» Data provided:

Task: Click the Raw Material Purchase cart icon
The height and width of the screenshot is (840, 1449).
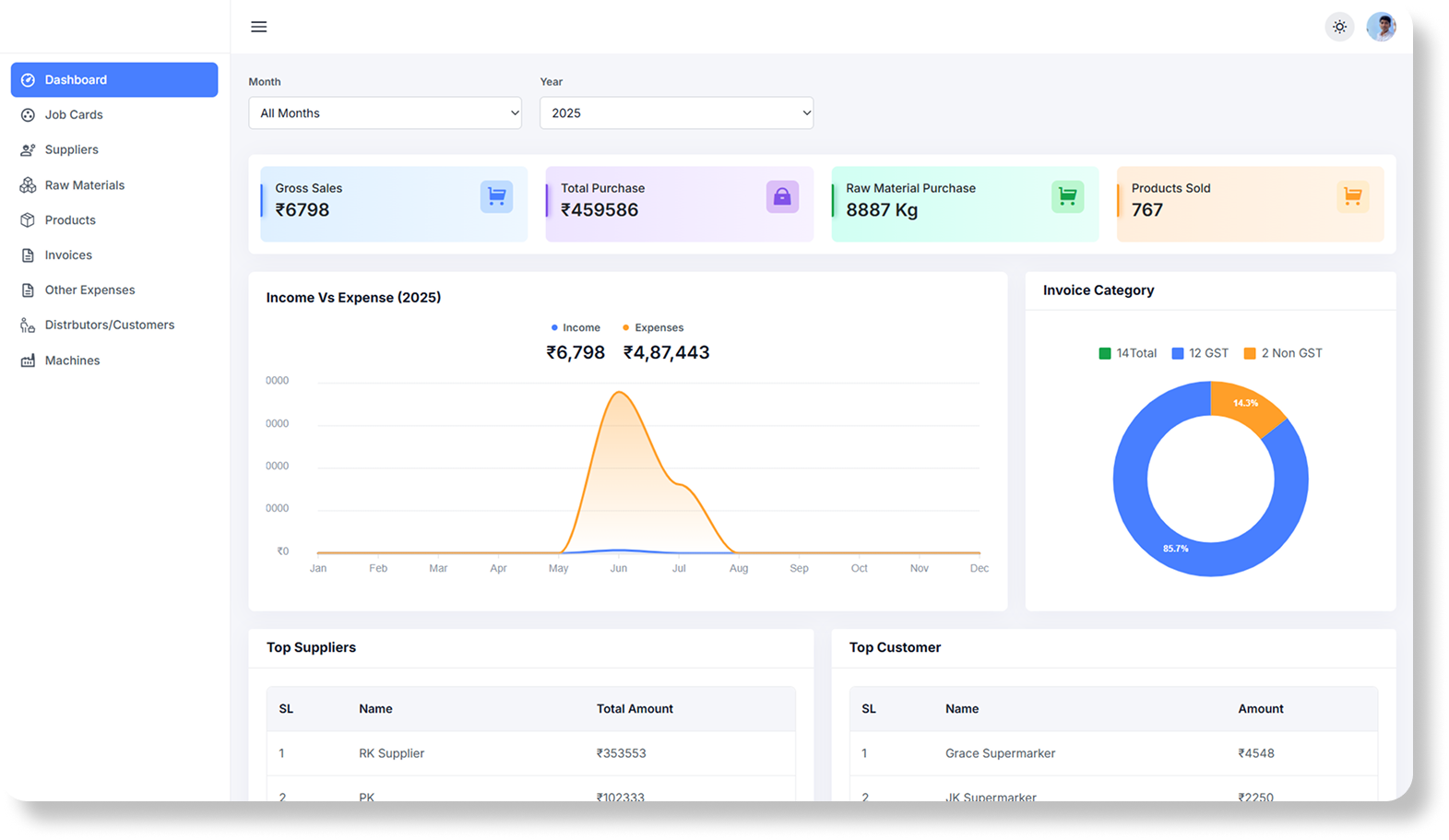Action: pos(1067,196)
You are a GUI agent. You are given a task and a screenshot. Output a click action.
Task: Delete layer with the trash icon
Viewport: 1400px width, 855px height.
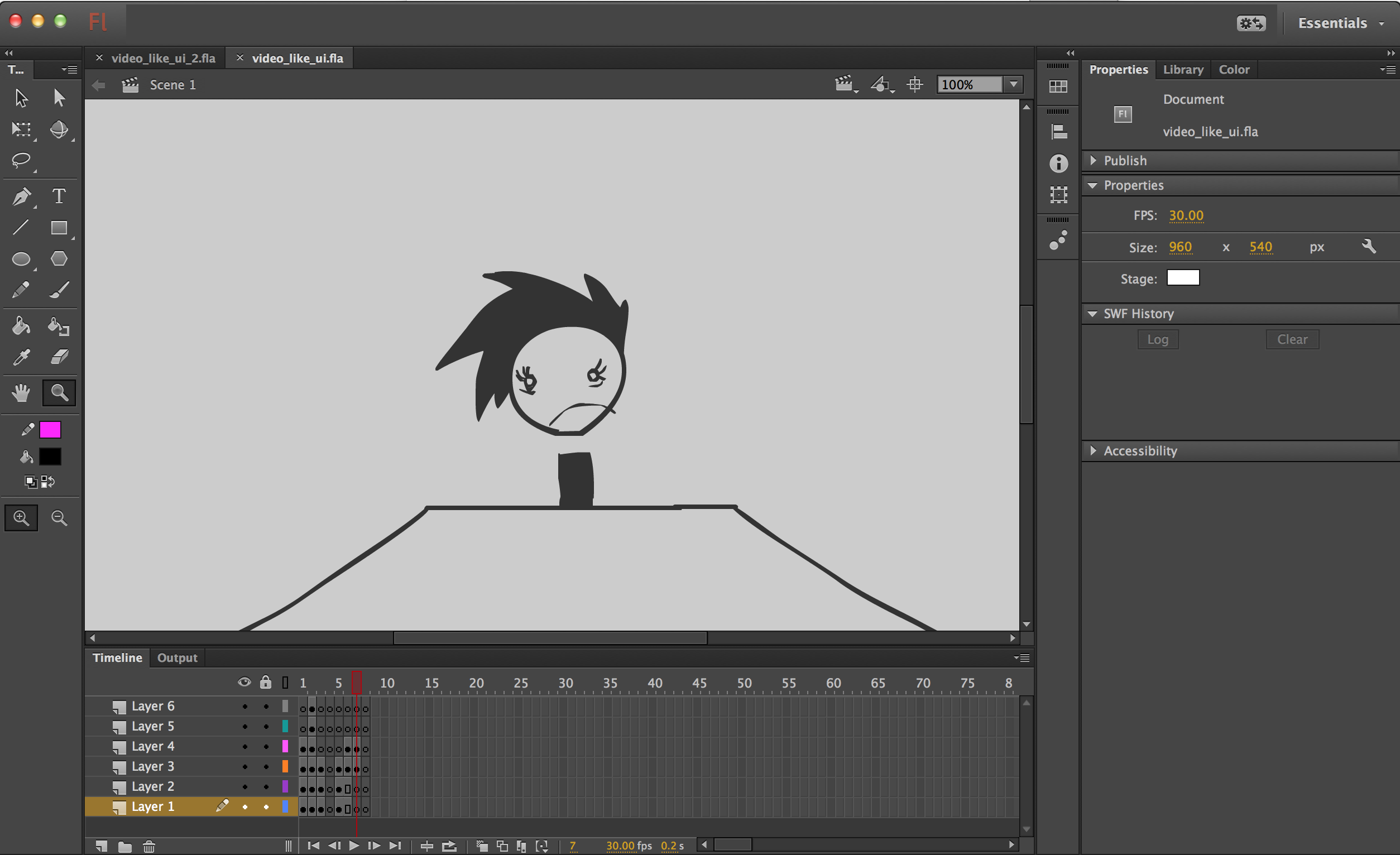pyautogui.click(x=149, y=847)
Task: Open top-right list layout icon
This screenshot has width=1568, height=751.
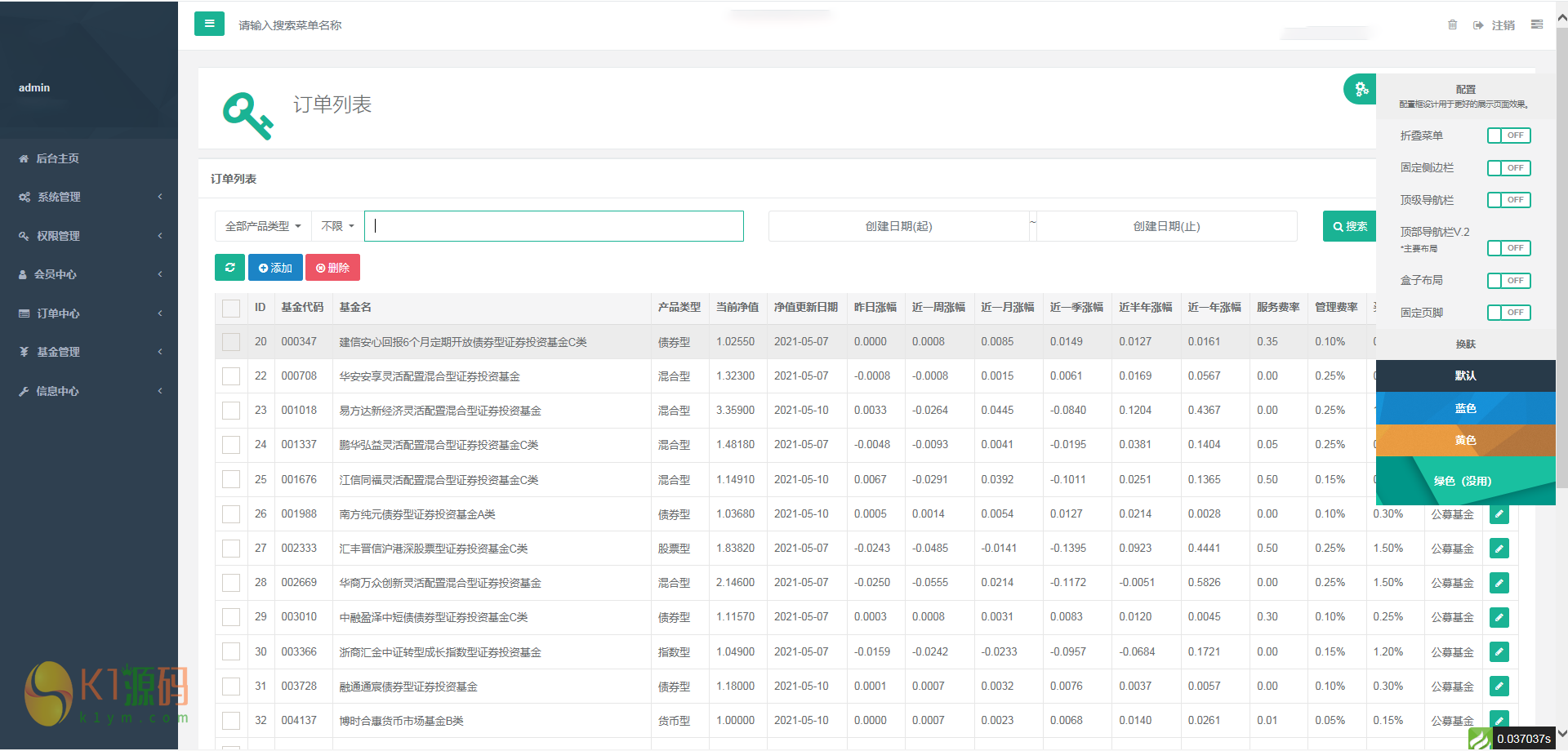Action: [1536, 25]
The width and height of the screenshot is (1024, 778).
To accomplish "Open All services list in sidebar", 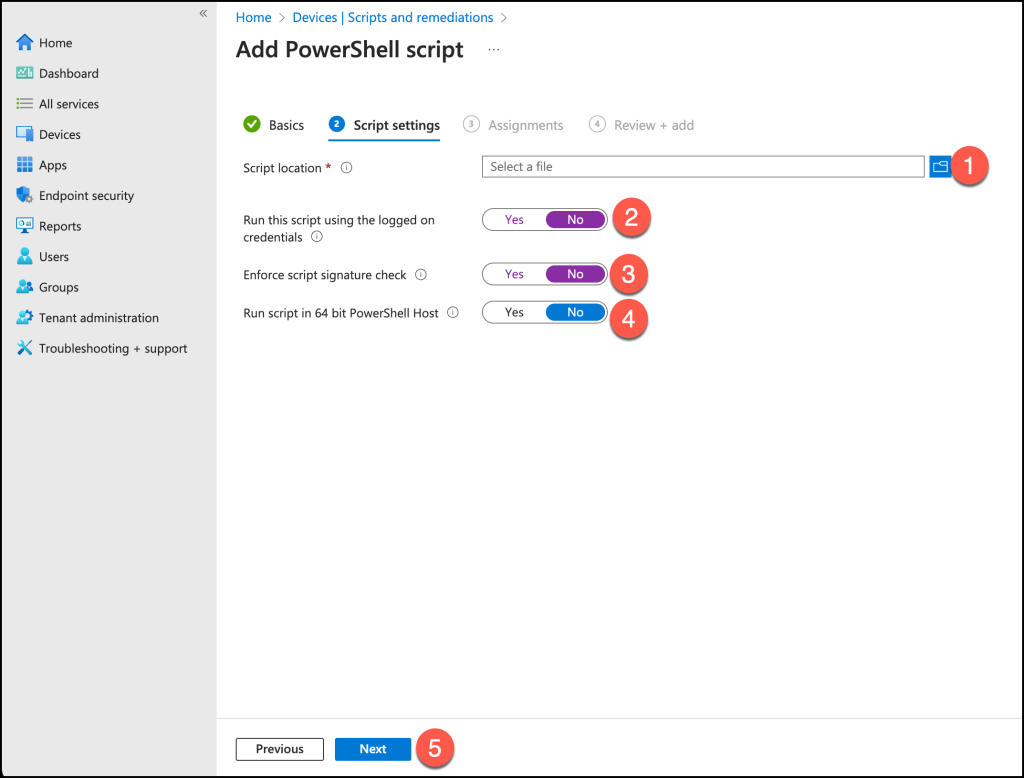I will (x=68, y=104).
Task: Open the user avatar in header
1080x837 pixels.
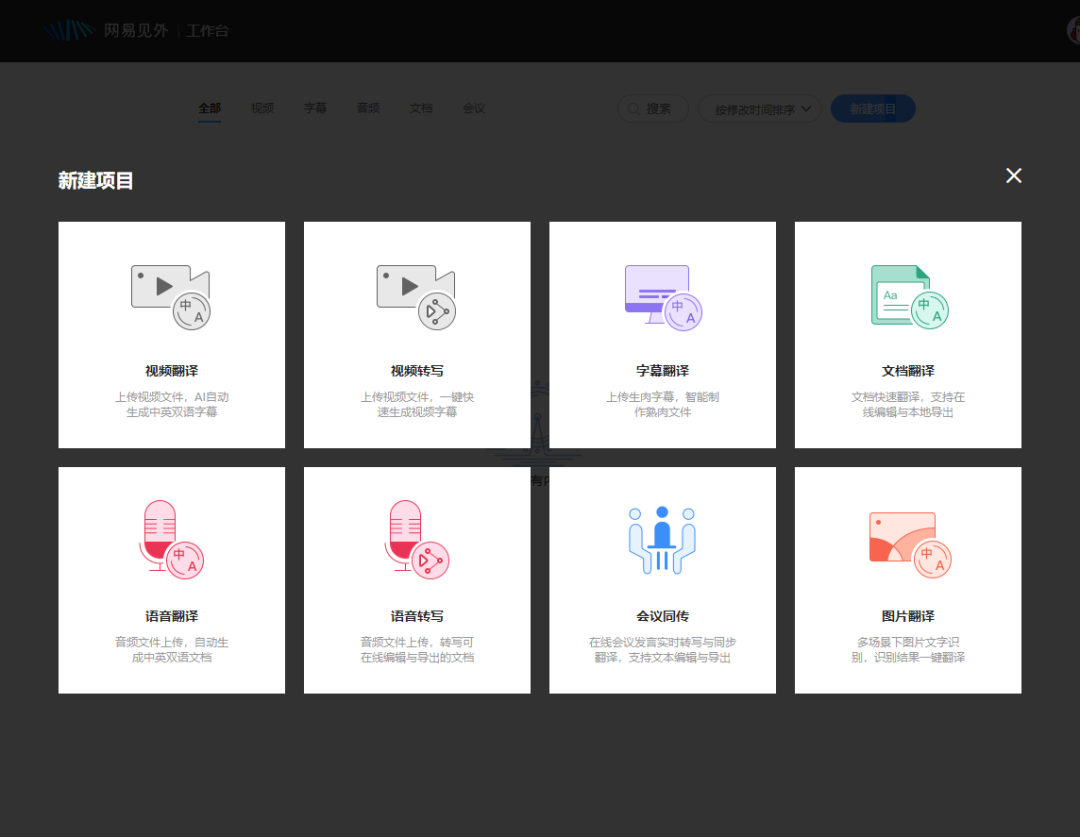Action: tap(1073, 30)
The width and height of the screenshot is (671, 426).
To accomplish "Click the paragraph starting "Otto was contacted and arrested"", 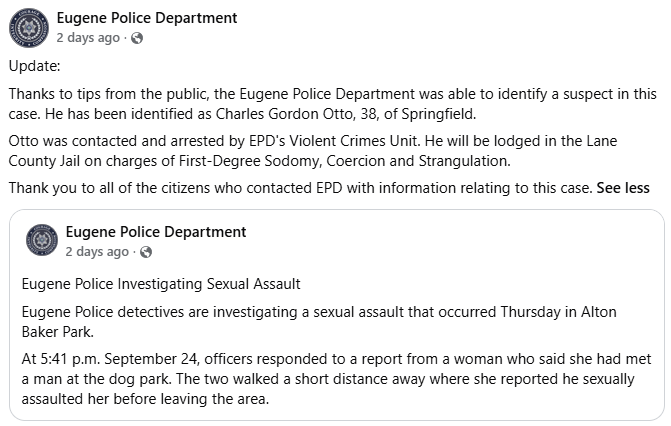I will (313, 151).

» What you should do: Copy every line of the rows above that contains the string "icon", matching case exactly.

» Task response:
Task: Click the Raw Material Purchase cart icon
Task: Delete layer with the trash icon
Task: Open top-right list layout icon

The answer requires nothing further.